Deep Learning Continues to Lead in Information Retrieval: Insights from TREC 2021

TLDR: The TREC 2021 Deep Learning Track evaluated advanced information retrieval methods using significantly expanded MS MARCO datasets. The track confirmed the superior performance of deep neural ranking models, especially those utilizing large-scale pretraining, over traditional methods. It also highlighted the growing trend towards single-stage retrieval with deep models. The report discusses the challenges of dataset scale, judgment completeness, and the impact of query length on evaluation, offering insights into future directions for information retrieval research and benchmarking.

The TREC Deep Learning Track, now in its third year, continues to be a pivotal benchmark for ad hoc retrieval methods, particularly in the context of vast datasets. The 2021 edition brought significant updates, leveraging refreshed and substantially expanded versions of the MS MARCO datasets. These datasets are crucial as they provide hundreds of thousands of human-annotated training labels for both passage and document ranking tasks.

A major highlight of the TREC 2021 track was the introduction of the MS MARCO v2 dataset. This new version dramatically increased the scale of the collections, with the document collection growing nearly four times and the passage collection expanding by almost sixteen times. This expansion aimed to provide a more realistic large-data environment for evaluating retrieval systems and to incorporate additional metadata, such as passage-to-document mappings, which can be valuable for ranking.

Key Tasks and Evaluation

Similar to previous years, the 2021 Deep Learning Track featured two primary tasks: document retrieval and passage retrieval. Participants could submit up to three runs for each task, detailing the external data, pre-trained models, and other resources used, as well as the model style. A consistent set of 477 queries was used across both tasks, with a subset selected for judging based on query length (short vs. long queries).

For evaluation, judgments were collected on a four-point scale, ranging from ‘Irrelevant’ (0) to ‘Perfectly relevant’ (3). The document retrieval task included two subtasks: full retrieval, which models an end-to-end scenario from the entire document collection, and top-100 reranking, where participants re-ranked an initial set of 100 documents provided by Pyserini. The passage retrieval task followed a similar structure, with full retrieval from a large passage collection and a top-100 reranking subtask.

The Evolution of MS MARCO Datasets

The MS MARCO dataset originated from a natural language generation task, where crowd workers generated answers to queries based on provided passages. This data was later adapted for ranking tasks, leading to the v1 datasets used in TREC 2019 and 2020. The v1 datasets, while valuable, had some limitations, such as corpus generation based on queries and character set issues.

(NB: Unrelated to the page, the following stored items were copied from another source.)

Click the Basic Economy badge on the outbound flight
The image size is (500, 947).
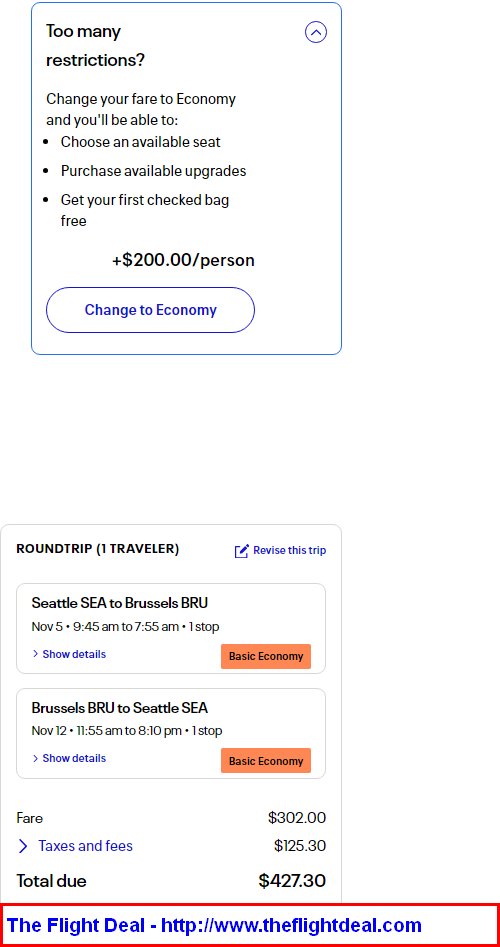coord(266,656)
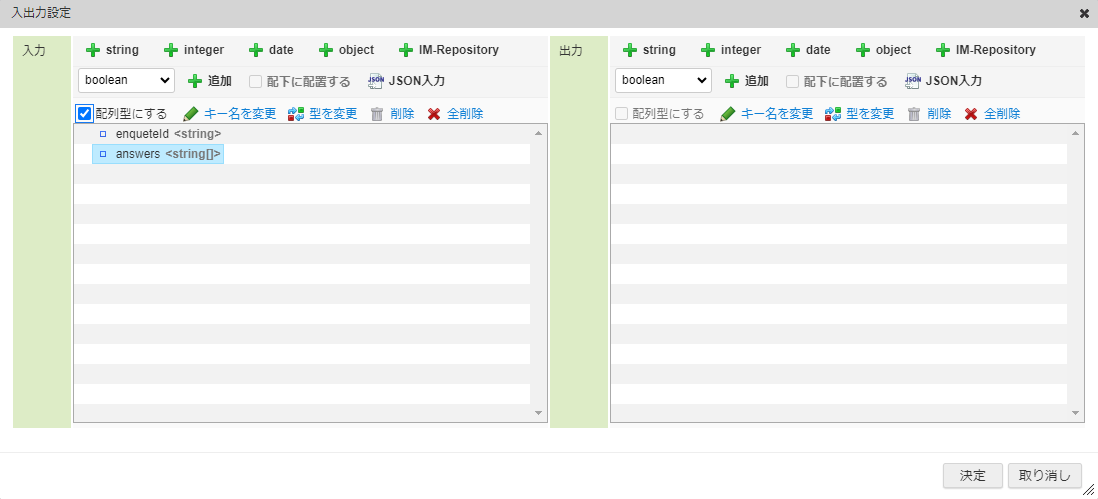
Task: Open IM-Repository for input
Action: point(448,50)
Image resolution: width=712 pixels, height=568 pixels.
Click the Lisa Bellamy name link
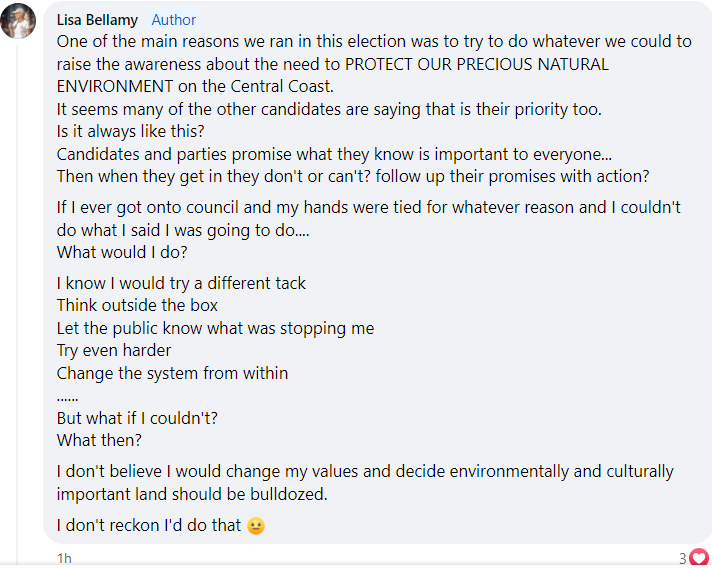(99, 20)
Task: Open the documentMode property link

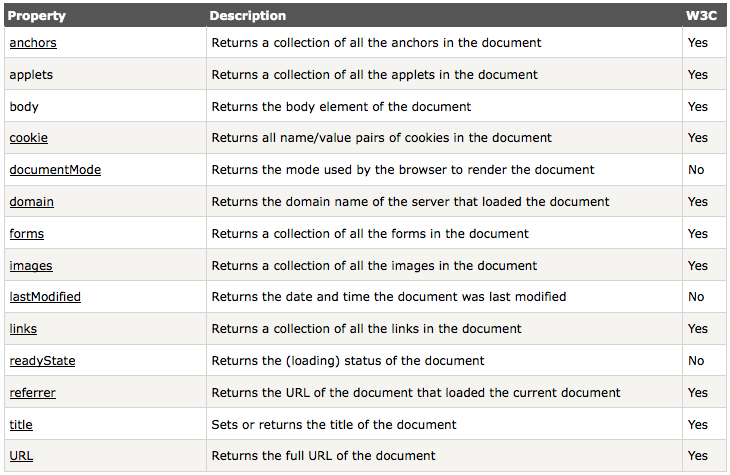Action: tap(55, 170)
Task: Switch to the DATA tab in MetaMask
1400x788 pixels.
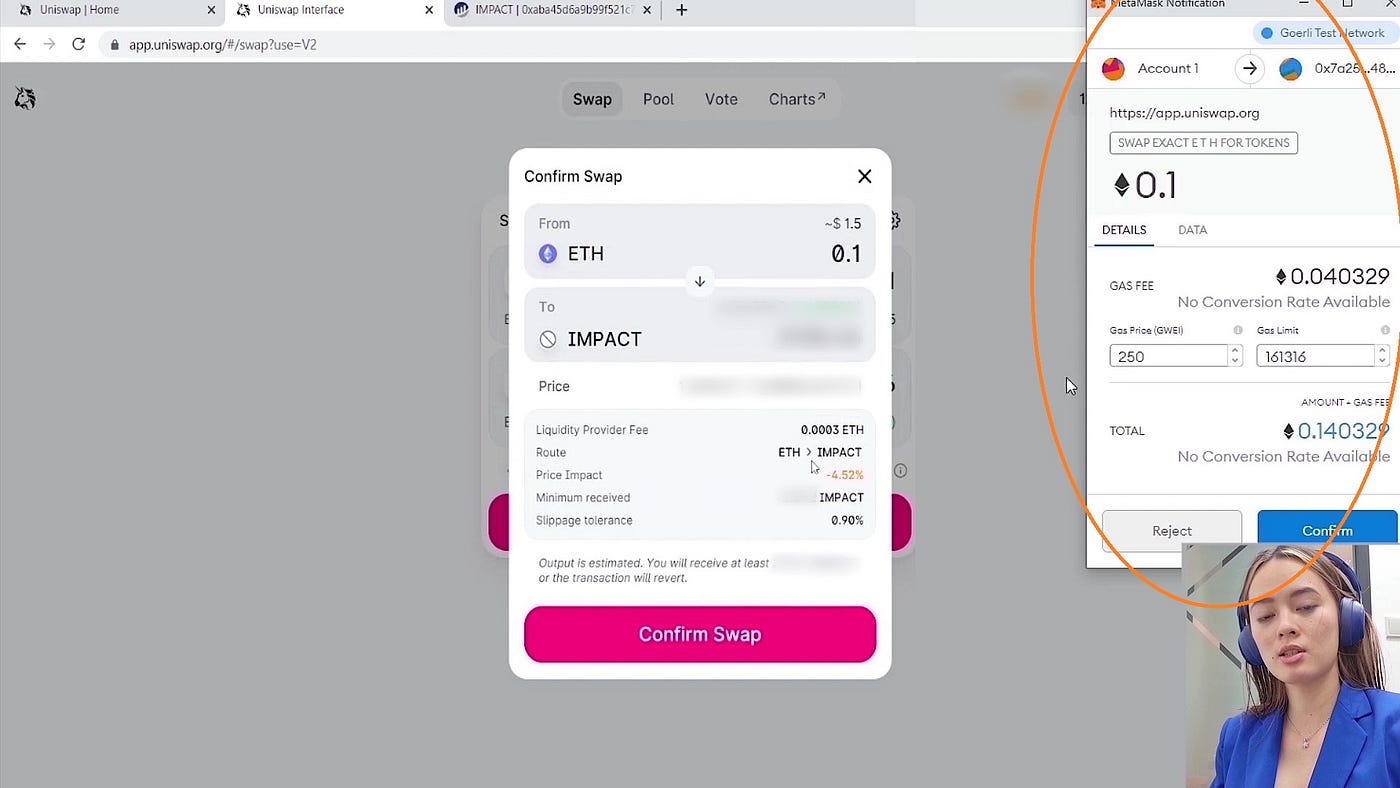Action: (1192, 230)

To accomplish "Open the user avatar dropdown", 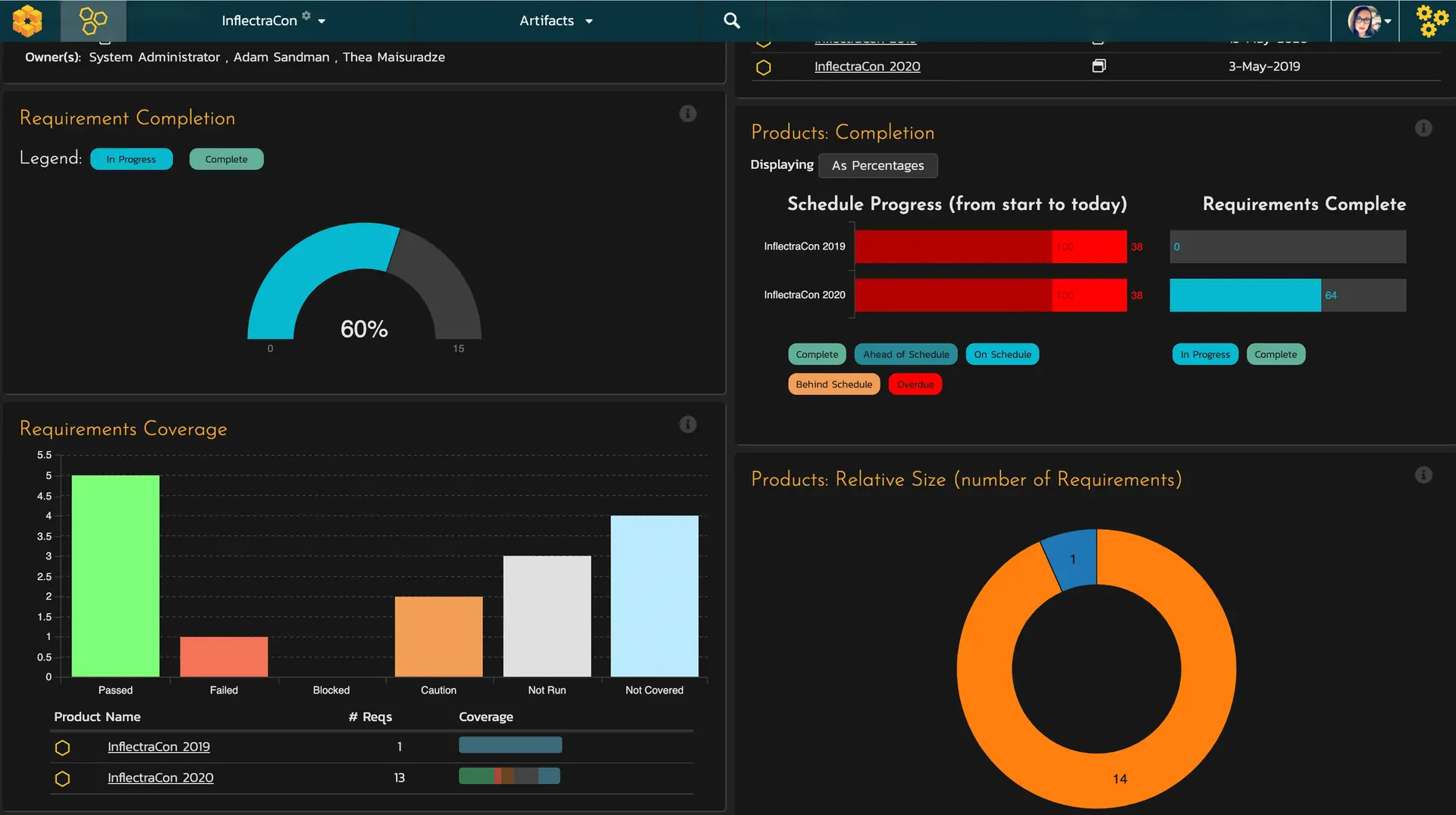I will point(1368,20).
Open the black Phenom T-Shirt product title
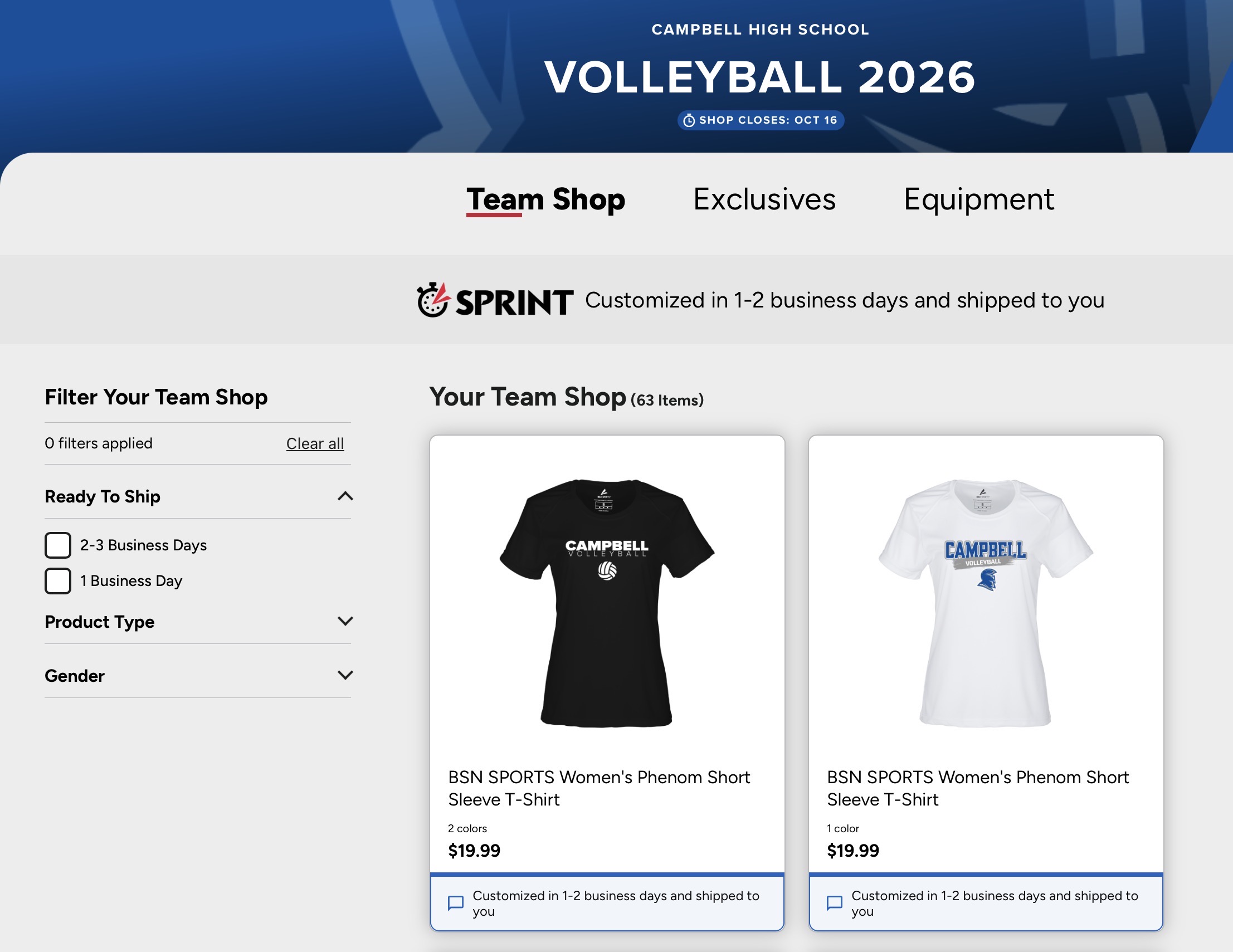1233x952 pixels. coord(599,788)
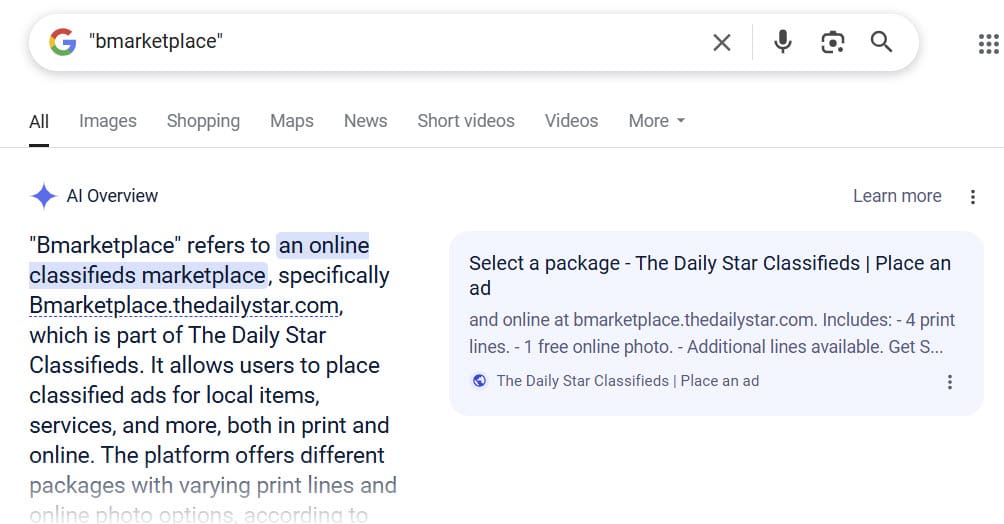
Task: Open the Maps tab
Action: point(291,121)
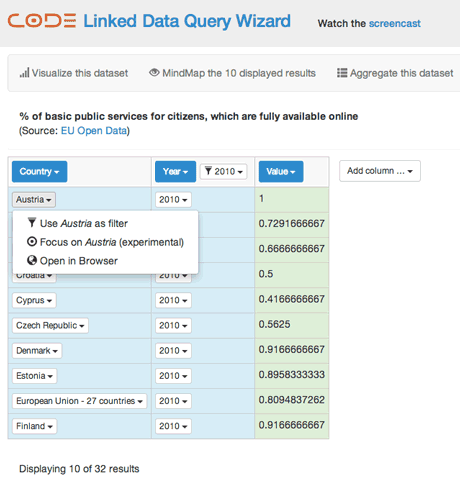Click the globe icon for Open in Browser
Image resolution: width=460 pixels, height=477 pixels.
click(x=32, y=260)
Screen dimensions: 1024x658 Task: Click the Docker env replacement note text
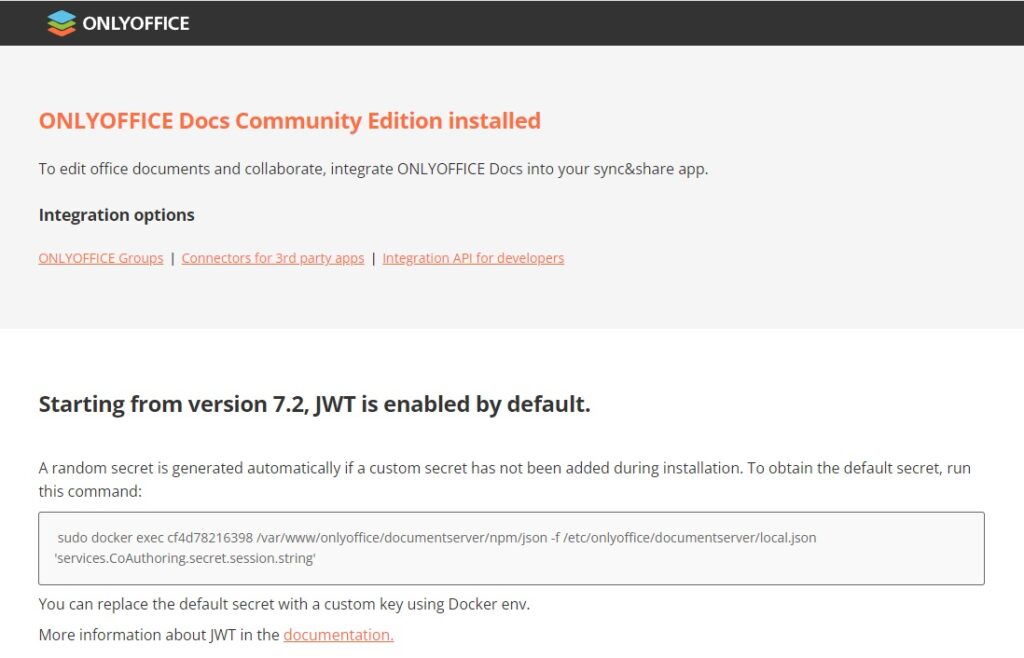point(283,604)
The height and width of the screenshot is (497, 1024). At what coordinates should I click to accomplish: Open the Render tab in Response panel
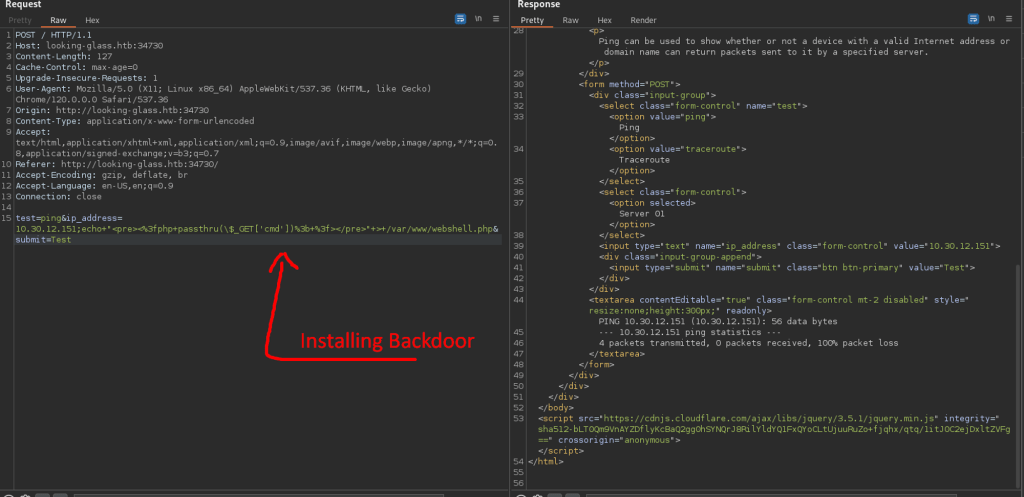pyautogui.click(x=643, y=20)
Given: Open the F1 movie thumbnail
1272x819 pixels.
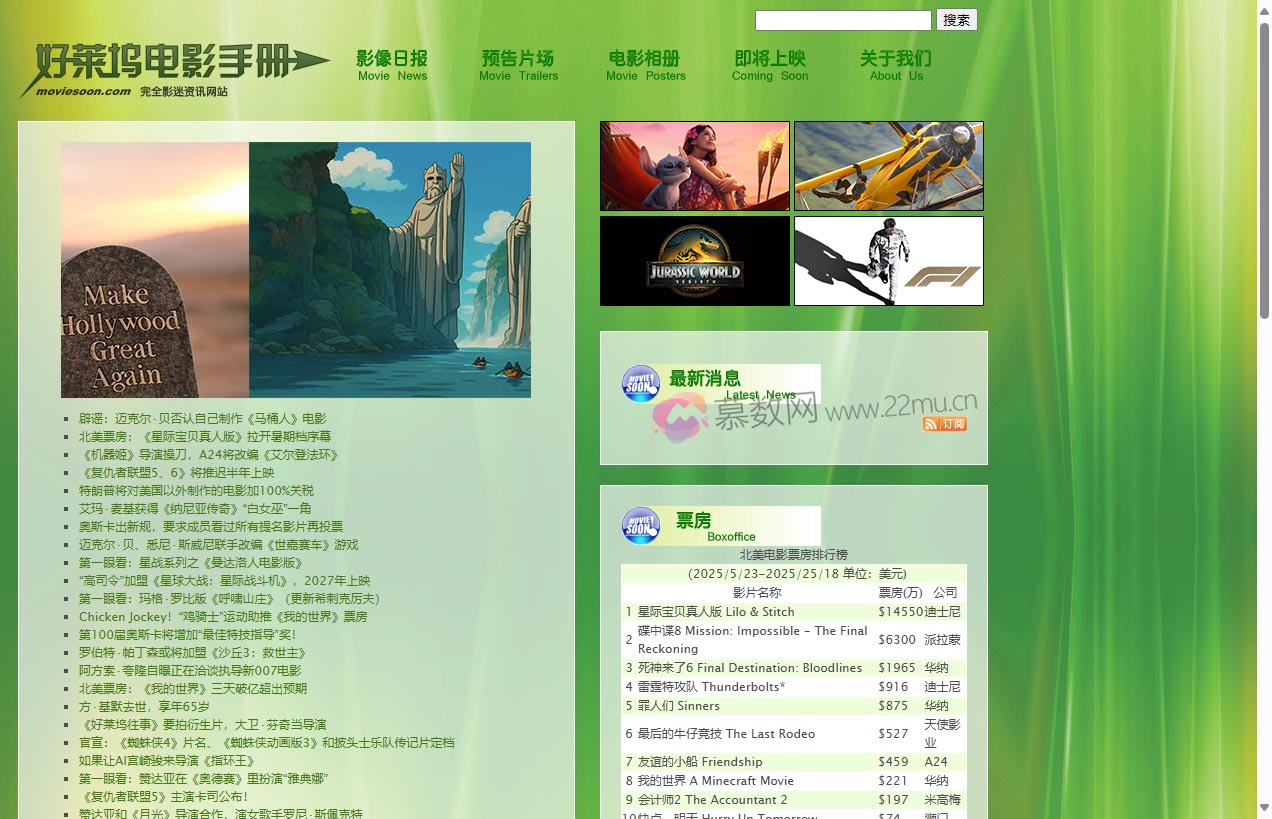Looking at the screenshot, I should click(888, 261).
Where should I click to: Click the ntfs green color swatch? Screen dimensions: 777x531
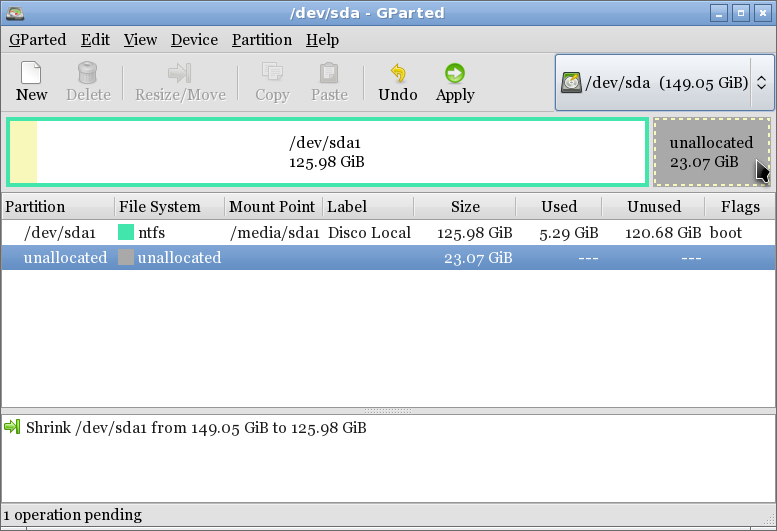coord(126,233)
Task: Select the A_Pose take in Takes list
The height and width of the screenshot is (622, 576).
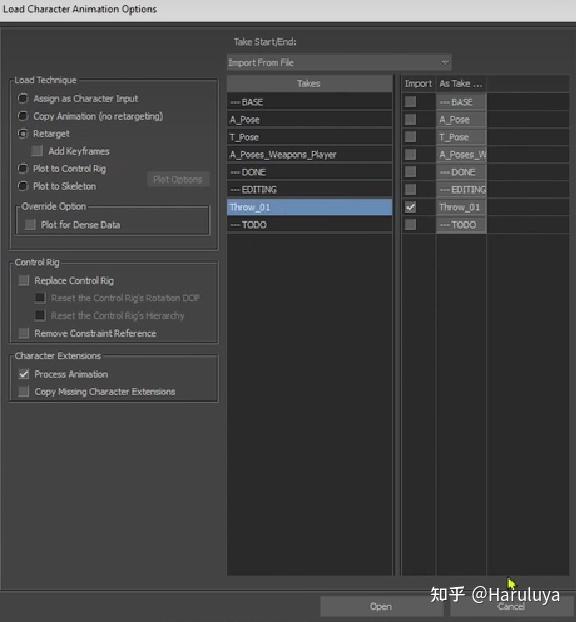Action: tap(309, 119)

The MS MARCO v2 dataset, used for the first time in TREC 2021, addressed many of these issues. It started by identifying documents, expanding the collection to 11.9 million documents, and then identifying promising passages within them, resulting in 138 million passages. The v2 data also improved character encoding and whitespace issues, making it a cleaner and more comprehensive resource for information retrieval research. For more in-depth details, you can refer to the full research paper here.

Performance Trends: Neural vs. Traditional Methods

The track saw participation from 19 groups, submitting a total of 129 runs. A notable trend observed was the continued dominance of deep neural ranking models, particularly those employing large-scale pretraining (categorized as ‘nnlm’). These ‘nnlm’ runs consistently outperformed traditional retrieval methods (‘trad’) across both document and passage ranking tasks. The percentage of ‘nnlm’ submissions significantly increased, while runs without pre-trained models (‘nn’) almost disappeared, indicating a convergence in the neural information retrieval community towards large language models.

While ‘nnlm’ runs showed clear superiority, the paper also explored the performance of single-stage retrieval methods. Surprisingly, these methods performed well, though they still lagged behind multi-stage retrieval pipelines. The analysis also delved into how system performance varied with query length, finding that longer queries might be more discriminative for evaluation, especially for neural systems.

Also Read:

Challenges and Future Directions

The increased size of the v2 datasets, while beneficial for realism, posed challenges for judgment completeness due to budget constraints for NIST assessors. This led to concerns about the reusability of the dataset for benchmarking outside of TREC settings. The paper also discussed the agreement between NIST judgments and the original sparse MS MARCO labels, noting a decrease in agreement over the years, partly attributed to an ‘oldness’ artifact where models learned to favor older documents in the corpus due to the training data’s characteristics.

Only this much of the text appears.